Statistics Colloquium Series

Date: 

Monday, March 27, 2023, 12:00pm to 1:00pm

Location: 

Science Center, Room 316

Our upcoming event for the Statistics Department Colloquium Series is scheduled for this Monday, March 27th from 12:00 – 1:00pm (ET) and will be an in-person presentation Science Center Rm. 316. The speaker will be Xiang Zhou, who is an associate professor in the Department of Sociology at Harvard University.

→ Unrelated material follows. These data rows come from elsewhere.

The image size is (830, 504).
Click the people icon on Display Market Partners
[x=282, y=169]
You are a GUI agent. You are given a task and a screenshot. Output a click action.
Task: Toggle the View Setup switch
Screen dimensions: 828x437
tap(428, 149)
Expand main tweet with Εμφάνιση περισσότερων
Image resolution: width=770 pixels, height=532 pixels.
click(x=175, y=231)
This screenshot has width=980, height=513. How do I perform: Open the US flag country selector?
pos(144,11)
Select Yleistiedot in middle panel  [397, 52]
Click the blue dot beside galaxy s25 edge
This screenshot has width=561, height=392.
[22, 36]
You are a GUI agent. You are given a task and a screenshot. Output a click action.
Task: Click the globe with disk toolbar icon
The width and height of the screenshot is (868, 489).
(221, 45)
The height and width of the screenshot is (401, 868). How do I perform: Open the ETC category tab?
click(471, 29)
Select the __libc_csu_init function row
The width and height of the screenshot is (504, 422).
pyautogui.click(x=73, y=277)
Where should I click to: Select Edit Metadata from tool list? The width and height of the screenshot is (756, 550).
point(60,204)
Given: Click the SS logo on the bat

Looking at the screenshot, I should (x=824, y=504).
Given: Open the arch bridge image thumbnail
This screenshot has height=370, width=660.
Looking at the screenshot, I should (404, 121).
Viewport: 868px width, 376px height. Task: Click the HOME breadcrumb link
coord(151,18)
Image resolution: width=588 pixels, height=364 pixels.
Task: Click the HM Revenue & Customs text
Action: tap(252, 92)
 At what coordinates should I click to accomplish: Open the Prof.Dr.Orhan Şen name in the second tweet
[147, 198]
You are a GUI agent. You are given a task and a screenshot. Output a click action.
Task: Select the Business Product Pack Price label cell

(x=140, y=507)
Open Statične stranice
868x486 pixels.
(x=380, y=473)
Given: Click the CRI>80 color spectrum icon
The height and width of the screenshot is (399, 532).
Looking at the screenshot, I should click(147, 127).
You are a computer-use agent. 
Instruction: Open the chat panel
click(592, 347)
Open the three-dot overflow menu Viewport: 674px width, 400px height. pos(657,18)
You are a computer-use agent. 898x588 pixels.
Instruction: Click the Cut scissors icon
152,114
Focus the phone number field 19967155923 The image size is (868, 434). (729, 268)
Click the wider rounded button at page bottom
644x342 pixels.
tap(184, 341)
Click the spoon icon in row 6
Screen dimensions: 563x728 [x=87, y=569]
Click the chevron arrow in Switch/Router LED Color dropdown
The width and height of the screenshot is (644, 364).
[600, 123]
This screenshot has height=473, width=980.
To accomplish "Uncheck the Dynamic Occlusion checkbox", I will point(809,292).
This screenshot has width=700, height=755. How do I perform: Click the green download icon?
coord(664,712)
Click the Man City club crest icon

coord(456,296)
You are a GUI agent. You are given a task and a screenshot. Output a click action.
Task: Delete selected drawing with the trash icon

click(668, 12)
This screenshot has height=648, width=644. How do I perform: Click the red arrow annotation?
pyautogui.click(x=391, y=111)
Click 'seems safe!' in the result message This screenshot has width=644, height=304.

Title: Disparity Analysis: A Tale of Two Approaches

Abstract: To understand the patterns and trends of various forms of inequality, quantitative social science research has typically relied on statistical models linking the conditional mean of an outcome of interest to a range of explanatory factors. A prime example of this approach is the widely used Kitagawa-Oaxaca-Blinder (KOB) method. By fitting two linear models separately for an advantaged group and a disadvantaged group, the KOB method decomposes the between-group outcome disparity into two parts, a part explained by group differences in a set of background characteristics and an unexplained part often dubbed “residual inequality.” In this paper, we explicate and contrast two distinct approaches to studying group disparities, which we term the descriptive approach, as epitomized by the KOB decomposition and its variants, and the prescriptive approach, which focuses on how the disparity of interest would change under a hypothetical intervention to one or more manipulable treatments. For the descriptive approach, we propose a generalized KOB decomposition that allows multiple sets of explanatory variables to be considered sequentially. For the prescriptive approach, we consider a variety of stylized interventions, such as lottery-type and affirmative-action-type interventions that close between-group gaps in treatment. We illustrate the two approaches to disparity analysis by considering the Black-White gap in college completion in the US, how it is statistically explained by racial differences in socioeconomic background, family structure, academic preparation, and college selectivity, and the extent to which it would be reduced under hypothetical reallocations of college-goers from different racial/income backgrounds into different tiers of college --- reallocations that could be targeted by race- or class-conscious admissions policies.